Exercise 1: Which actors does the closing sentence of the film text below name as the film's stars?

Source text:

- Theatrical release poster
- Directed by: John A. Bushelman
- Screenplay by: Tom Maruzzi
- Story by: Hal G. Evarts
- Produced by: Leonard A. Schwartz
- Starring: Gail Russell David McLean Roger Mobley Roscoe Ates Milton Parsons Dal McKennon Spike
- Cinematography: Kay Norton
- Edited by: Carl Pierson
- Music by: Richard D. Aurandt
- Production company: Associated Producers Inc
- Distributed by: 20th Century Fox
- Release date: May 1961;
- Running time: 63 minutes
- Country: United States
- Language: English

= The Silent Call =

1961 film

The Silent Call is a 1961 American drama film directed by John A. Bushelman and written by Tom Maruzzi. The film stars Gail Russell (in her final role), David McLean, Roger Mobley, Roscoe Ates, Milton Parsons and Dal McKennon.

Provided material:

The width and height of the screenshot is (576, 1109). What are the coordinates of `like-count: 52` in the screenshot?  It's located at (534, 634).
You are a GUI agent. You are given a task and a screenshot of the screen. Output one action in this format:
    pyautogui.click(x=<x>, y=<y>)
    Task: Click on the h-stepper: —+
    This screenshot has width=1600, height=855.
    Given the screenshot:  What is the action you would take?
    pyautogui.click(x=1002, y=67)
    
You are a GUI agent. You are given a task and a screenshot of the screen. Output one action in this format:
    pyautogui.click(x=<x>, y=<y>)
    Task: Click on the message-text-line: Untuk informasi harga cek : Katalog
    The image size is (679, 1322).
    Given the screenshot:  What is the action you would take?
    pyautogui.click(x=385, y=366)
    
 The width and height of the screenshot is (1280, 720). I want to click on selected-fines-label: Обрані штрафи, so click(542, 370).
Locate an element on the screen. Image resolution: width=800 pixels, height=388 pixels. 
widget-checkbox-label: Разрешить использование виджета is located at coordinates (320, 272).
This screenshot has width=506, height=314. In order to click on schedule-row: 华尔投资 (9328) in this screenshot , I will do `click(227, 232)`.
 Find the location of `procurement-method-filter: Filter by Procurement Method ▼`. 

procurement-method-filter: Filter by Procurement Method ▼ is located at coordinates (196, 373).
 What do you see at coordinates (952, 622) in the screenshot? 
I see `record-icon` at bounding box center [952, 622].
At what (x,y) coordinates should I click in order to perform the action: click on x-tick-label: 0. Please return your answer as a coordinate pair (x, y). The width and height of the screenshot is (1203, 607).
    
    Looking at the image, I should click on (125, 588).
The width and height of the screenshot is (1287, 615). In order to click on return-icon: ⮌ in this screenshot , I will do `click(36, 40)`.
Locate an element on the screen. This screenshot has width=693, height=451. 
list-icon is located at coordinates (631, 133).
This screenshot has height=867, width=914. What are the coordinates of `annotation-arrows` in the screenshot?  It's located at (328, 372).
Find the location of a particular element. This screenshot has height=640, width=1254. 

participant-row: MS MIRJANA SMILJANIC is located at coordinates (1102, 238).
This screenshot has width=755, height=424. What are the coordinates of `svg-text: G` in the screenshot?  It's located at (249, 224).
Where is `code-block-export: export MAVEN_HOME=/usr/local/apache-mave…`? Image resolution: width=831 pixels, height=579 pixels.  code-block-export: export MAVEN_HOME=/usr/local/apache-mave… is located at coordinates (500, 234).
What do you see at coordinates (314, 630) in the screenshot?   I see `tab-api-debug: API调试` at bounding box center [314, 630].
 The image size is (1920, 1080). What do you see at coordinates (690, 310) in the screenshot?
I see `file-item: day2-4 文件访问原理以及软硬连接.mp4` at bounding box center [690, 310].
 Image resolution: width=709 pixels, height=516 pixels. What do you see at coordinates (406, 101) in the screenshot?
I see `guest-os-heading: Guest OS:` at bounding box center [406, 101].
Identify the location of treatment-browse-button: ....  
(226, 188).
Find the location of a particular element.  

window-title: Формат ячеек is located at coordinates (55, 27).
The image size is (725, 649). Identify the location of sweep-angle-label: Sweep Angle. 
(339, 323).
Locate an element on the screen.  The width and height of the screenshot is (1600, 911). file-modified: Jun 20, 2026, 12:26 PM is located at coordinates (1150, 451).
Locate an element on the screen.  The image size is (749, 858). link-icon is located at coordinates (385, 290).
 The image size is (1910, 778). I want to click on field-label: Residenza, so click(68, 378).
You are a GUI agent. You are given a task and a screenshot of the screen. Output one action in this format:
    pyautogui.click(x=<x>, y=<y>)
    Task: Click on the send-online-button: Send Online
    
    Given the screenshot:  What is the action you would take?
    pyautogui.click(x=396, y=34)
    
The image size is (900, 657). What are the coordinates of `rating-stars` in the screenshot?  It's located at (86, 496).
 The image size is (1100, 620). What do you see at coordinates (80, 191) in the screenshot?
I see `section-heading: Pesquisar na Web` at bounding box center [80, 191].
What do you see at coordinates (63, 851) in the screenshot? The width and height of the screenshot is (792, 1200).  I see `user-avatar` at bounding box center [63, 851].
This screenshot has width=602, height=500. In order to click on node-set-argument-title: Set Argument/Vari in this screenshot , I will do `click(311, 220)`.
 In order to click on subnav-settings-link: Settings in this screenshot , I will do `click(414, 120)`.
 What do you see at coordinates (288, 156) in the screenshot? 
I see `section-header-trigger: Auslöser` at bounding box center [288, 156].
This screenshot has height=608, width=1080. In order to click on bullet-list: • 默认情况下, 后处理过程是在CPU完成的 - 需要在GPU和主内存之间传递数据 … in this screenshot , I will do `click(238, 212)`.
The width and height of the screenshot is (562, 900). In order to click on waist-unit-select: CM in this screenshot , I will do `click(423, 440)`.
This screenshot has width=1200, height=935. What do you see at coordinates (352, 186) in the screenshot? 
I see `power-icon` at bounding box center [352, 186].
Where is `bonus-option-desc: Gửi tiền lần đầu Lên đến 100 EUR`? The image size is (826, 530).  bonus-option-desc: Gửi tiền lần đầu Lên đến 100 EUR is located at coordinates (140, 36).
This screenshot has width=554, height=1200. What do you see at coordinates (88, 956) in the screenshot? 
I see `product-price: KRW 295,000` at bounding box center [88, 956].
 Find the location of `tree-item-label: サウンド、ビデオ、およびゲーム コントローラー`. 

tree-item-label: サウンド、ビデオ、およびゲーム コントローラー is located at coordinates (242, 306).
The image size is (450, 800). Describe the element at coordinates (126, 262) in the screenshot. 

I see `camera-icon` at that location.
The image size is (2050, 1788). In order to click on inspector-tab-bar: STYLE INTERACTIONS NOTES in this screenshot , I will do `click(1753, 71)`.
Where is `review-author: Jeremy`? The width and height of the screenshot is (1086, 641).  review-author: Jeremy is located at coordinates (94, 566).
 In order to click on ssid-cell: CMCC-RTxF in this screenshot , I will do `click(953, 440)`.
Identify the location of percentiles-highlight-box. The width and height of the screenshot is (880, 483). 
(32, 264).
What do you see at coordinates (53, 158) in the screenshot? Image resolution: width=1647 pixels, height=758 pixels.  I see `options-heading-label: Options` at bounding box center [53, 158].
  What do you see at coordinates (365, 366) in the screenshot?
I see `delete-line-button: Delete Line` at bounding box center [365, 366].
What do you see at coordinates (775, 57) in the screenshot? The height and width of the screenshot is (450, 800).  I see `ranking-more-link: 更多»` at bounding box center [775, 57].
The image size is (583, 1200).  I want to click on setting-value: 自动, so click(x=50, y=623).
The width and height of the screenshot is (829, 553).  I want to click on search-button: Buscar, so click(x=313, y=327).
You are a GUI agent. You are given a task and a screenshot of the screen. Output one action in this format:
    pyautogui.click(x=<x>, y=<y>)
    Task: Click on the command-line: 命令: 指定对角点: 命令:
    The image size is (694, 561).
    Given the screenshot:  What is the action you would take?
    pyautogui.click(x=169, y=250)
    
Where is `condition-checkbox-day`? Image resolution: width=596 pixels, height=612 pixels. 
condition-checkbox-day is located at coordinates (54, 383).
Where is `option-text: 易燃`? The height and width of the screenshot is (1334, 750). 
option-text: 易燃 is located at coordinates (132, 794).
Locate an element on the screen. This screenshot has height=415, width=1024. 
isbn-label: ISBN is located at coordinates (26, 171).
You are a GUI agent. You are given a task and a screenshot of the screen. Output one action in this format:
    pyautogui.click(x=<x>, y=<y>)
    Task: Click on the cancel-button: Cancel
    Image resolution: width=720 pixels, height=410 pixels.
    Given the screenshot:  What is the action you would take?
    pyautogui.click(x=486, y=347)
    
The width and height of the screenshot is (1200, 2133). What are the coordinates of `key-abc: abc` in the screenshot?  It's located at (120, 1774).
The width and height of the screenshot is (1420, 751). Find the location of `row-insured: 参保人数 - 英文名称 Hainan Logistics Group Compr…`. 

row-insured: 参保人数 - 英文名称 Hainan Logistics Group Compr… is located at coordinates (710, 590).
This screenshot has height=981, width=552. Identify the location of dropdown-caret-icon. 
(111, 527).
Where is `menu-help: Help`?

Exercise 2: Can you turn the entries above, starting at the line that contains "The image size is (583, 1200)." and ending at the line that contains "condition-checkbox-day is located", into a JSON list of strings with one string per line and blank lines left out?

Written reply 1:
- Gail Russell
- David McLean
- Roger Mobley
- Roscoe Ates
- Milton Parsons
- Dal McKennon

Written reply 2:
[
  "The image size is (583, 1200).  I want to click on setting-value: 自动, so click(x=50, y=623).",
  "The width and height of the screenshot is (829, 553).  I want to click on search-button: Buscar, so click(x=313, y=327).",
  "You are a GUI agent. You are given a task and a screenshot of the screen. Output one action in this format:",
  "    pyautogui.click(x=<x>, y=<y>)",
  "    Task: Click on the command-line: 命令: 指定对角点: 命令:",
  "    The image size is (694, 561).",
  "    Given the screenshot:  What is the action you would take?",
  "    pyautogui.click(x=169, y=250)",
  "Where is `condition-checkbox-day`? Image resolution: width=596 pixels, height=612 pixels. ",
  "condition-checkbox-day is located at coordinates (54, 383)."
]